Torch Model + Inference script in a container to Azure Kubernetes

Pedrojfb 41

Hello everyone,

I am somewhat inexperienced with cloud services and am currently trying to find the optimal way to deploy, to Azure, an ML model and inference script that I have developed locally.

I have everything running on a container which has the following process:

Model fetches data from the DB server -> If there are new sources of data -> Creates a new
thread to constantly perform inference on that particular source of data and constantly
put the results on another server

I have successfully deployed this container to both Container Instances, Container Apps (to experiment and verify that it works) and as a Pod inside a Kubernetes cluster. The main idea would be to run it inside Kubernetes and scale it the more data sources it needs to process.

My question is: is this the best approach for this scenario, deploying the container as a single image application and scaling it from there?

Thanks for your help in advance!

vipullag-MSFT 24,441 Reputation points

2022-12-06T15:46:44.377+00:00

@Pedrojfb

Apologies for delayed response on this.

Can you please elaborate a bit more on your ask.

"is this the best approach for this scenario, deploying the container as a single image application and scaling it from there?"

ENTRIES PROVIDED
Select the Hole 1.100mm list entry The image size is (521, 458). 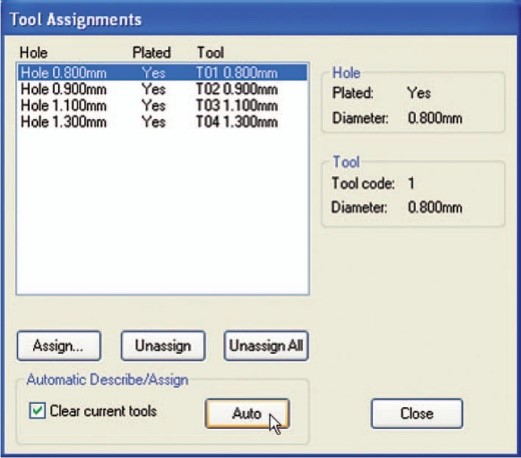(162, 105)
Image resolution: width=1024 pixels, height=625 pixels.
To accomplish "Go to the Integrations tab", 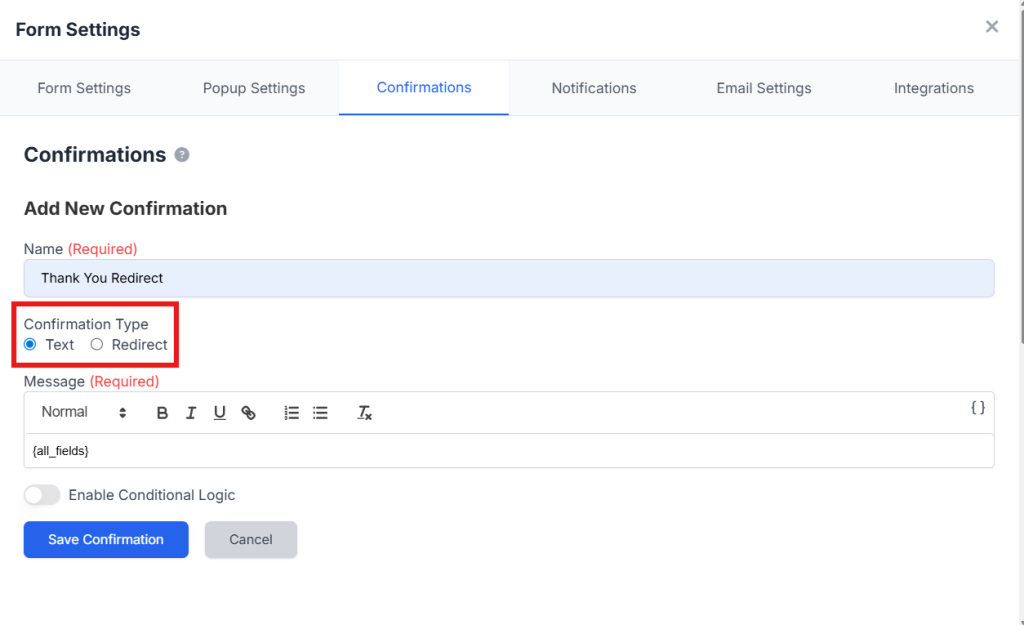I will 933,88.
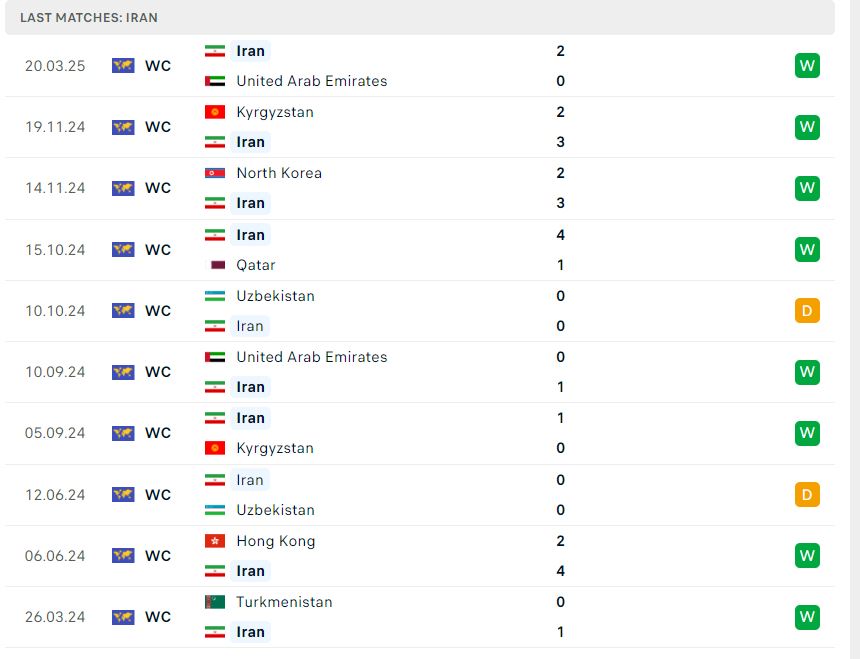
Task: Click the orange D badge for 10.10.24 match
Action: coord(807,311)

REQUIREMENT
Pick up the forum thread on deploying a Torch model and inference script to Azure Kubernetes at the point where it stops, and extend it.

ANSWER TO THE EXERCISE
scaling from where? and scaling manually?
vipullag-MSFT 24,441 Reputation points

2022-12-20T15:33:59.05+00:00

@Pedrojfb

Any update on this?
Pedrojfb 41 Reputation points

2022-12-21T23:59:22.49+00:00

I'm also sorry for the delayed response.

The main question was mostly regards of whether the decision of having the model +inference script altogether inside a container is the best approach when compared to maybe using the Machine Learning Azure services (which I am not very familiar with).

So far I think the solution I described (model + script inside the container) works well. I've created a Kubernetes service and I've already setup the auto-scaler based on CPU Usage to create more replicas of this container. I have yet to perform more tests tho, especially when it comes to which VM to choose for nodes, how many vCPUs and how much memory I should reserve for each POD, etc...